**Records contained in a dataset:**
[Start of Attachment]

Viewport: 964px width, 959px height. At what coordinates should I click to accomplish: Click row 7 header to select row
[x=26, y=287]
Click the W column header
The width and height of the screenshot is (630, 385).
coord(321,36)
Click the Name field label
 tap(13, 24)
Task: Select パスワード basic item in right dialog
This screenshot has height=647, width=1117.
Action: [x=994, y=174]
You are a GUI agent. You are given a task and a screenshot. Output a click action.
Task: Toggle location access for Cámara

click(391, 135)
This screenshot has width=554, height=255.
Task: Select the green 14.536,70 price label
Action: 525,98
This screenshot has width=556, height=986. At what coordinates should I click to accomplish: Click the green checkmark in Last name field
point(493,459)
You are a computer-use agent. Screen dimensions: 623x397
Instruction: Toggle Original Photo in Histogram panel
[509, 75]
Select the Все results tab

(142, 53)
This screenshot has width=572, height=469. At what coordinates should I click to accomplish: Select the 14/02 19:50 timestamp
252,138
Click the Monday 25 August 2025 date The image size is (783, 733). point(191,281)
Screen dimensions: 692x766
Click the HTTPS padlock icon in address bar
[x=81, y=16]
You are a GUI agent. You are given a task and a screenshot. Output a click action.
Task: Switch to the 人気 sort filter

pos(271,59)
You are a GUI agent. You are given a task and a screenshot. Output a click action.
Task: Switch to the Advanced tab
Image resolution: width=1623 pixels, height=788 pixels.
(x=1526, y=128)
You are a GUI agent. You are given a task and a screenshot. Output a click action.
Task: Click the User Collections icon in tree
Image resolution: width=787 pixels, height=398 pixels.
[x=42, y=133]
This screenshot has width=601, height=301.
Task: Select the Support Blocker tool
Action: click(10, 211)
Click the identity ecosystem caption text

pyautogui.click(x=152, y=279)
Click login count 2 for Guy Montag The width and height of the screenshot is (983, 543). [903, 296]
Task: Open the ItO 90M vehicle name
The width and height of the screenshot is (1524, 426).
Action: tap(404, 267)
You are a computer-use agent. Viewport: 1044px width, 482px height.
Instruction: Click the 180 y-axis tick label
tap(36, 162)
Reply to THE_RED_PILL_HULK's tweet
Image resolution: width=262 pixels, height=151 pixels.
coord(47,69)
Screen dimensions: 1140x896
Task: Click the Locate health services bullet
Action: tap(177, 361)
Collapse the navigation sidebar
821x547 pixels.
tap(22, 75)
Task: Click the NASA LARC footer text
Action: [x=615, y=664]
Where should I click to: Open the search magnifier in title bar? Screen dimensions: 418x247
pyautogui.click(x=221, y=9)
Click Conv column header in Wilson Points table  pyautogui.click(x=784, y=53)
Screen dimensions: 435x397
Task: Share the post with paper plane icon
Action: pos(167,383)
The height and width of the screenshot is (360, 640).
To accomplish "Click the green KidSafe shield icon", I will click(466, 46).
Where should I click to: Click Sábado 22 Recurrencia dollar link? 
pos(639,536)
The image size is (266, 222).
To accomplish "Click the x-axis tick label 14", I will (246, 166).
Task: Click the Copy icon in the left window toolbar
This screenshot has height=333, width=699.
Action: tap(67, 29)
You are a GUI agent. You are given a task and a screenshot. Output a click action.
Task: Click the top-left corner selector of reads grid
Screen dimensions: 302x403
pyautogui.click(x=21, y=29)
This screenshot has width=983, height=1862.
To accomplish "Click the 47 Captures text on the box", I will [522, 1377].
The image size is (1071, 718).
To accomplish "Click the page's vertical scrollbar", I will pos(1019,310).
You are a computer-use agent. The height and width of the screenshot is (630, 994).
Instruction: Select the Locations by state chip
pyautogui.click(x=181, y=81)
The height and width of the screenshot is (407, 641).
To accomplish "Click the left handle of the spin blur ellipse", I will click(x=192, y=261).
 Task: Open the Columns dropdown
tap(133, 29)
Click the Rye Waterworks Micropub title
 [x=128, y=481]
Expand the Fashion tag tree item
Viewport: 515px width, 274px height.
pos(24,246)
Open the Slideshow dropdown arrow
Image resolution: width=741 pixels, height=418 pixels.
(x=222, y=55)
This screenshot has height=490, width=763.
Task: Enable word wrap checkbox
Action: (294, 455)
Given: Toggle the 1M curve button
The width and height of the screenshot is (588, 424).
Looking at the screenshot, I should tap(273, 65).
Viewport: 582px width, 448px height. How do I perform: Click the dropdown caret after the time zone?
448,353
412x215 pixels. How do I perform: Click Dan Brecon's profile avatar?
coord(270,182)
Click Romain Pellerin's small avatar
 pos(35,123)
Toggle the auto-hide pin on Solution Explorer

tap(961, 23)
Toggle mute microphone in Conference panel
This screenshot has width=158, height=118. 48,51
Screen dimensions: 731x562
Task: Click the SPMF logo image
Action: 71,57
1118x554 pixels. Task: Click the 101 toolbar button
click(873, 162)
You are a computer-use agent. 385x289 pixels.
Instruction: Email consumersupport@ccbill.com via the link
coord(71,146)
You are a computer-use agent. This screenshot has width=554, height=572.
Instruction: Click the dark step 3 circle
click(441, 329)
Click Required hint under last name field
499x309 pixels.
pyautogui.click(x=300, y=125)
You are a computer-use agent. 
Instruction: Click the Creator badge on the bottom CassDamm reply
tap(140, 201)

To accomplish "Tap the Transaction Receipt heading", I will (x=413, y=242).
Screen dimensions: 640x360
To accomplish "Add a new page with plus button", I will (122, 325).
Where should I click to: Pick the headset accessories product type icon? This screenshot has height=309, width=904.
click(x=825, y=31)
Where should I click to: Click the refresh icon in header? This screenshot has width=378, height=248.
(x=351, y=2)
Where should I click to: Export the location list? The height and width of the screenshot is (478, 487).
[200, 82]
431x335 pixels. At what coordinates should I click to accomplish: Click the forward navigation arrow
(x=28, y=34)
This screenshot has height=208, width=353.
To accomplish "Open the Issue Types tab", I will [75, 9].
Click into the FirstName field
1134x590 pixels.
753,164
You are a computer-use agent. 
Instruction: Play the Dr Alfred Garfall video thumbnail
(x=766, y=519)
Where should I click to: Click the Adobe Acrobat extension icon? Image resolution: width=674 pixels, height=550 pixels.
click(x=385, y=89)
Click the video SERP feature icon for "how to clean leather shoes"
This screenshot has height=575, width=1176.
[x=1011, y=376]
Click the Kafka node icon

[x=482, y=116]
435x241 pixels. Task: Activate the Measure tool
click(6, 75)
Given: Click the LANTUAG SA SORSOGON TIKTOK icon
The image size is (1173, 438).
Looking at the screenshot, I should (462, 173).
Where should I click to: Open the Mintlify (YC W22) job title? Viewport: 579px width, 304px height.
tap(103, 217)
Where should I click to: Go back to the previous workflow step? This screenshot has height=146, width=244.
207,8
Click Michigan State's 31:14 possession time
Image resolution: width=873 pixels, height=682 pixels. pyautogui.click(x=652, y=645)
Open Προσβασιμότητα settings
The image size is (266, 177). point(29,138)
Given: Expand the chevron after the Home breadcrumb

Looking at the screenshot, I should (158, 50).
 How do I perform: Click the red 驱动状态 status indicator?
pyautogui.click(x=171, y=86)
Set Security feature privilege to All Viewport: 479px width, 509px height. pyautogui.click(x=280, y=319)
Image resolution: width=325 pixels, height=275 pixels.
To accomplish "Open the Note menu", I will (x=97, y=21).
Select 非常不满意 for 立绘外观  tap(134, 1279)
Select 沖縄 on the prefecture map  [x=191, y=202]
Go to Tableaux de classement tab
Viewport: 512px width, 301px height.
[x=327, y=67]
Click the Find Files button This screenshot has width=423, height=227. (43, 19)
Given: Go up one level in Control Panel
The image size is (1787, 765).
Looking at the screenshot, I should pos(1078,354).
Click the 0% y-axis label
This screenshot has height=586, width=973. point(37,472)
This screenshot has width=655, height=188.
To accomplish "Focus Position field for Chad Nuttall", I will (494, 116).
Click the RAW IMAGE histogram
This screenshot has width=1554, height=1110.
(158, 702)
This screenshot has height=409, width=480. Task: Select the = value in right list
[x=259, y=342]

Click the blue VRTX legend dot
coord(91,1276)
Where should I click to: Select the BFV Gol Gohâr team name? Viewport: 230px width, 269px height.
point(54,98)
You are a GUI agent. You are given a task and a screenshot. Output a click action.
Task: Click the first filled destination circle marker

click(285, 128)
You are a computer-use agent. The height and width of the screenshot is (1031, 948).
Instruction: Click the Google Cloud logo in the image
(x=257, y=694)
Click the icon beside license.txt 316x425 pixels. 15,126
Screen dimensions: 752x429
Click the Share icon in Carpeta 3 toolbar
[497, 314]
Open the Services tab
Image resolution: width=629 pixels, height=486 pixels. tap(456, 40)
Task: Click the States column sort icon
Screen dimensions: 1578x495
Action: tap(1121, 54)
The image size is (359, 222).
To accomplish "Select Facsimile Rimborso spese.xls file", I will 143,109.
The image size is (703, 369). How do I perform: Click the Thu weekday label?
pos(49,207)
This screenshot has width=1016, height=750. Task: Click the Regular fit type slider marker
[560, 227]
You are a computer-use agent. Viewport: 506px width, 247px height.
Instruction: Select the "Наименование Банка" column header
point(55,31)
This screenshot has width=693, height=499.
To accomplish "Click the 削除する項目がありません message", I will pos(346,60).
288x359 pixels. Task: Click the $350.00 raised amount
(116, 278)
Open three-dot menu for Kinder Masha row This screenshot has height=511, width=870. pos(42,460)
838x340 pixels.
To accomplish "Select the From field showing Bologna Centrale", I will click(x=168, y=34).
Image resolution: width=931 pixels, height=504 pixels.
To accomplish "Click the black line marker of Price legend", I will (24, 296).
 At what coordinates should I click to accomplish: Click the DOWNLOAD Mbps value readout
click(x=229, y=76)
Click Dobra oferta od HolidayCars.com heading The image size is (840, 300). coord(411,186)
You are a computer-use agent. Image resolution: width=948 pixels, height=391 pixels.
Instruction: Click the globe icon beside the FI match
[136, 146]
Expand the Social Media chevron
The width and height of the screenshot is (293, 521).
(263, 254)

[End of Attachment]

**Your goal:** Nothing but the lines from the one holding "Open three-dot menu" through the last line of the data may be output, and each must match exactly.

**Answer space:**
Open three-dot menu for Kinder Masha row This screenshot has height=511, width=870. pos(42,460)
838x340 pixels.
To accomplish "Select the From field showing Bologna Centrale", I will click(x=168, y=34).
Image resolution: width=931 pixels, height=504 pixels.
To accomplish "Click the black line marker of Price legend", I will (24, 296).
 At what coordinates should I click to accomplish: Click the DOWNLOAD Mbps value readout
click(x=229, y=76)
Click Dobra oferta od HolidayCars.com heading The image size is (840, 300). coord(411,186)
You are a computer-use agent. Image resolution: width=948 pixels, height=391 pixels.
Instruction: Click the globe icon beside the FI match
[136, 146]
Expand the Social Media chevron
The width and height of the screenshot is (293, 521).
(263, 254)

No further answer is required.